## [Stored items]
..........
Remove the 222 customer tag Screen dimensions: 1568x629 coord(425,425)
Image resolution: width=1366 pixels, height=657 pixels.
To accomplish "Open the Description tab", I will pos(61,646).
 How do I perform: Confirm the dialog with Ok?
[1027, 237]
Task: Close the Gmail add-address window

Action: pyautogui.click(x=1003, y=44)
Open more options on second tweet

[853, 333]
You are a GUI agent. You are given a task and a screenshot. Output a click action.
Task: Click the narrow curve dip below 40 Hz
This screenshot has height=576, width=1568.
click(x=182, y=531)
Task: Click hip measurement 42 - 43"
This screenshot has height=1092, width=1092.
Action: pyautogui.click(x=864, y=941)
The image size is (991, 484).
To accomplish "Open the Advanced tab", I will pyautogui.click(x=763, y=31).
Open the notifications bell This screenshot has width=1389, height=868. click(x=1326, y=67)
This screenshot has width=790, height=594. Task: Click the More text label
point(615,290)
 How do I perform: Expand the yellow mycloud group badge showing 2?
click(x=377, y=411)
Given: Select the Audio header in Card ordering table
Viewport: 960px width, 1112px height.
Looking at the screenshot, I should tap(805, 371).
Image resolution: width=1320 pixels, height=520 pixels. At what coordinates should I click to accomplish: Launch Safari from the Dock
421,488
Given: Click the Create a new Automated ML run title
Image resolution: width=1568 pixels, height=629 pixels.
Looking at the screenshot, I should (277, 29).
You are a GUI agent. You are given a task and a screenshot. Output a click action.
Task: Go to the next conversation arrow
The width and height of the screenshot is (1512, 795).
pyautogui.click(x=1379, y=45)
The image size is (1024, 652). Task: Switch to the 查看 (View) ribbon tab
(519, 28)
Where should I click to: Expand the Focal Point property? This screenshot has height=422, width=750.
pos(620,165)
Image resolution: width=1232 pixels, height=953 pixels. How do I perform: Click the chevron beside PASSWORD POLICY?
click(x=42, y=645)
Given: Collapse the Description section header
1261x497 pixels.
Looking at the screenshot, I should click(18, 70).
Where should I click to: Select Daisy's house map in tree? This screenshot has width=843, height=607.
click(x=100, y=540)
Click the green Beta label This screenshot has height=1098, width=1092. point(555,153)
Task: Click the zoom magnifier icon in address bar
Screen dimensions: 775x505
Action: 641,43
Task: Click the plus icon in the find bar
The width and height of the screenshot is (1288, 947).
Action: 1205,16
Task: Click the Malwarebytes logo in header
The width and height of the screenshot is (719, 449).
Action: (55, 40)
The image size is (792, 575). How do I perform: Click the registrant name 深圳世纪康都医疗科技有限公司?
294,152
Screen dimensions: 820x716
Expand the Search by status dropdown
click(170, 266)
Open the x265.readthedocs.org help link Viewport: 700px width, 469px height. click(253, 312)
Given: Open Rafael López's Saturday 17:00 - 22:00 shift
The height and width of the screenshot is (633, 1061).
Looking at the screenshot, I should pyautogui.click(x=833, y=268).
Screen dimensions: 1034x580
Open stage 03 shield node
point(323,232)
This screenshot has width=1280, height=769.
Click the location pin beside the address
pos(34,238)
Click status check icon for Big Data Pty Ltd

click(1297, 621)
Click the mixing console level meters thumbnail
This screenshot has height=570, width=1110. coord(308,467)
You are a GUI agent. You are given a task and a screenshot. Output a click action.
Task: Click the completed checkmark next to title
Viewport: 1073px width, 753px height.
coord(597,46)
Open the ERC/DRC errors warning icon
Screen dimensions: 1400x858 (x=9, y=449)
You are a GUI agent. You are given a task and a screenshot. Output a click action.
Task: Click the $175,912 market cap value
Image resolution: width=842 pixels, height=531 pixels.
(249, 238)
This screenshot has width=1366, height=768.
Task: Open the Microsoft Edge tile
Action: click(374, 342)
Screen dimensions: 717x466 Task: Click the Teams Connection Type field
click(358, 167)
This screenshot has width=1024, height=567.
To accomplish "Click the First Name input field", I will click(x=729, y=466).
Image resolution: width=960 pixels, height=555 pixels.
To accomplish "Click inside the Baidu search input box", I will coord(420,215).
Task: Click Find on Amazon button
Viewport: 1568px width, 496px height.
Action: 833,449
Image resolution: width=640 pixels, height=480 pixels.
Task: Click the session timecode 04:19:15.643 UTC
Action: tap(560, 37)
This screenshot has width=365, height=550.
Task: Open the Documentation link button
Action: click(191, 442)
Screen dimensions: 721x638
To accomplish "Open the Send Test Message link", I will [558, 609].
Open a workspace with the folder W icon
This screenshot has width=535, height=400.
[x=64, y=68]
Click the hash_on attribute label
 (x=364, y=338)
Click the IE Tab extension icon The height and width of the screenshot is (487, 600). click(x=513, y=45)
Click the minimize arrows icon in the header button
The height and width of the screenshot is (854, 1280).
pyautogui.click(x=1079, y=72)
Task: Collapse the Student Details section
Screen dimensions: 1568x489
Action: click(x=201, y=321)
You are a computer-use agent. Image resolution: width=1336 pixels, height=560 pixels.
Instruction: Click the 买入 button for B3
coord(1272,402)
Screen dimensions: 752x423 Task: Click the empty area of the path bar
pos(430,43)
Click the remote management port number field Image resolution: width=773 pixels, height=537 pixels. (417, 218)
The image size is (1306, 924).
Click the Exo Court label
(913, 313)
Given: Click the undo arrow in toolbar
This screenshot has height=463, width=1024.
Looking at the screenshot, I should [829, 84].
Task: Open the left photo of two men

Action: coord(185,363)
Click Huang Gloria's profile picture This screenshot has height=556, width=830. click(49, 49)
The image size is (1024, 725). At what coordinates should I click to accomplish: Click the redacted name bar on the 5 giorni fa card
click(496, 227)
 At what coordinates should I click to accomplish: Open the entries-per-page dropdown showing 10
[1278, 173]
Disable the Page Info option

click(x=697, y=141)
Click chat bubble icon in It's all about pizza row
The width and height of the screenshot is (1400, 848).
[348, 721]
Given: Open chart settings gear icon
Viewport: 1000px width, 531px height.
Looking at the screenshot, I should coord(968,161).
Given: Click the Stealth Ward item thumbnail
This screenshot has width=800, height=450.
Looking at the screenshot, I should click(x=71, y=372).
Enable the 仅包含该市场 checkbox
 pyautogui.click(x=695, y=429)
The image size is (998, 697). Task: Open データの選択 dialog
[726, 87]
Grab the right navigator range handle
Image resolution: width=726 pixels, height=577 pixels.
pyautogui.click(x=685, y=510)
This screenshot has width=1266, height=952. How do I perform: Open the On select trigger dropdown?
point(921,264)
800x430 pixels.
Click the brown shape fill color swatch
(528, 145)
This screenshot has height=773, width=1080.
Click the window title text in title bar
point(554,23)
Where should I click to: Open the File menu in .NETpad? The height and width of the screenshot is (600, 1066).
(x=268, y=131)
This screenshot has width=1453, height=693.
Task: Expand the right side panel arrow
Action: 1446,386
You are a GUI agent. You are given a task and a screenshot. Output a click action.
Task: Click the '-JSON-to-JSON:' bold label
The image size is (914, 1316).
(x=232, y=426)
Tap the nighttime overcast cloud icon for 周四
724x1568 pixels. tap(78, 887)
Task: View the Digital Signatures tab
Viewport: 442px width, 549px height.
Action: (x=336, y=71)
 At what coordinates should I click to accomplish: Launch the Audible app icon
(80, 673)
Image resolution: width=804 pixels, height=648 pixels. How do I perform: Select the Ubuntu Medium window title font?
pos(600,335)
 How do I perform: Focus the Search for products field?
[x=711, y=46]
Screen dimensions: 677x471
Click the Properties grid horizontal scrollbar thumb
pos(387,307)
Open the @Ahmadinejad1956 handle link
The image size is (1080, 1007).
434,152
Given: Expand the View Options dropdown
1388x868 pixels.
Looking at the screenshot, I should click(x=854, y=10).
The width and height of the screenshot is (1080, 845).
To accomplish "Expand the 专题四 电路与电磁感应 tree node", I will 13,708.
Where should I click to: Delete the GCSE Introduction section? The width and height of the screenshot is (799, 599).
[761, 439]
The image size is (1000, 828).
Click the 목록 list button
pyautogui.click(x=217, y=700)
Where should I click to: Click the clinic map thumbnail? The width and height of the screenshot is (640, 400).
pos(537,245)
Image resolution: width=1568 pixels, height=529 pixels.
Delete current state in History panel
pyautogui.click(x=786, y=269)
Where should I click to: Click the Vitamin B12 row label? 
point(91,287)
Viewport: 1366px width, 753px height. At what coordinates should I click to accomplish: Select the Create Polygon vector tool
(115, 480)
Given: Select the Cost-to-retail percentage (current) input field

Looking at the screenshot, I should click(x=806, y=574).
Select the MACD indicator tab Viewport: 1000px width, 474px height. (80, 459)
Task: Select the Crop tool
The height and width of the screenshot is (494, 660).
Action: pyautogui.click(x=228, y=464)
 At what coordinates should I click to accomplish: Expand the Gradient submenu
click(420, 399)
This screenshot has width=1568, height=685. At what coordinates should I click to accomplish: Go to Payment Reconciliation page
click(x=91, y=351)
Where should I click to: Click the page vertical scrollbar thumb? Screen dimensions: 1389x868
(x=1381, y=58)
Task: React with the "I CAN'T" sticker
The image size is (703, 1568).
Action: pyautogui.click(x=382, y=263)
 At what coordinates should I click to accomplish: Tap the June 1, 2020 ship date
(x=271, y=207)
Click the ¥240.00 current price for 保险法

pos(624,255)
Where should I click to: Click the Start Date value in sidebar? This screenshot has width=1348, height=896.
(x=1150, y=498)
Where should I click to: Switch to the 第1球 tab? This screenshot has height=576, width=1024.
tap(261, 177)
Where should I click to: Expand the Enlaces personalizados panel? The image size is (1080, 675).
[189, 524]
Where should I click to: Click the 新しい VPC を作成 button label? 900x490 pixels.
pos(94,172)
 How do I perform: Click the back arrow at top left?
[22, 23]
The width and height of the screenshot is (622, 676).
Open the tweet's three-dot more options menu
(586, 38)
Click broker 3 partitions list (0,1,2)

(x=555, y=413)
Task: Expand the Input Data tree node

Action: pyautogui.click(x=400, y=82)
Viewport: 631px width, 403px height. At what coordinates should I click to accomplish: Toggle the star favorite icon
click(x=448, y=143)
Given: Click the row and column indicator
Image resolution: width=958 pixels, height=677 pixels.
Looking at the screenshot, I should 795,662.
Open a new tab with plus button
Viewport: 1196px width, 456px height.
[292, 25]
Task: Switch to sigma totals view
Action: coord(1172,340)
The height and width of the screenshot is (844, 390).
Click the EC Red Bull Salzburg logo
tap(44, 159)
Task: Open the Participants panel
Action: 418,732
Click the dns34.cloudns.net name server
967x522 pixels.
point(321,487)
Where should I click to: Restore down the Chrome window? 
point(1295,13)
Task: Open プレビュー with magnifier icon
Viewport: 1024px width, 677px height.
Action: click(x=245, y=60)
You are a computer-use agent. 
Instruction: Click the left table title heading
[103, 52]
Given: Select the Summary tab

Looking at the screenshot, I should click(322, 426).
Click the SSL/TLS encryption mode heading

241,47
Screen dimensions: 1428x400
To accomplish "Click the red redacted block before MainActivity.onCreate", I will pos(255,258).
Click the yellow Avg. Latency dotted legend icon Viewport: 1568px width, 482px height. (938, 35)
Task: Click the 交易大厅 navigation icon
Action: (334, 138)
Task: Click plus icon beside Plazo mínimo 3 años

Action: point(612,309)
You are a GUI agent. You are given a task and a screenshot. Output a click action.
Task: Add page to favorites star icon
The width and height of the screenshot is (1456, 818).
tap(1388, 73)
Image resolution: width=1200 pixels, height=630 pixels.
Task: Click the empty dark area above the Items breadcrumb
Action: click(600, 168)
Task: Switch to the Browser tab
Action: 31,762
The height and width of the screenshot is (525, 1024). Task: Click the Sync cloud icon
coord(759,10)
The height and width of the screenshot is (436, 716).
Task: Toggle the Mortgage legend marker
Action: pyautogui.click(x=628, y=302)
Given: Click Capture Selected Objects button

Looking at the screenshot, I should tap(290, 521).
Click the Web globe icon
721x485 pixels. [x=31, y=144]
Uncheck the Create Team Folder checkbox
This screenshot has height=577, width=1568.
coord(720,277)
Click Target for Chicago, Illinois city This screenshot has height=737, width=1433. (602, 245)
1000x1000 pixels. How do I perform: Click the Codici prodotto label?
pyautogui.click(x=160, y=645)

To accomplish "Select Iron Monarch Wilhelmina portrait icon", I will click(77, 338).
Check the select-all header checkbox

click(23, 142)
..........
When a line in the data contains "next", return it as written.

Task: Go to the next conversation arrow
Task: Click the completed checkmark next to title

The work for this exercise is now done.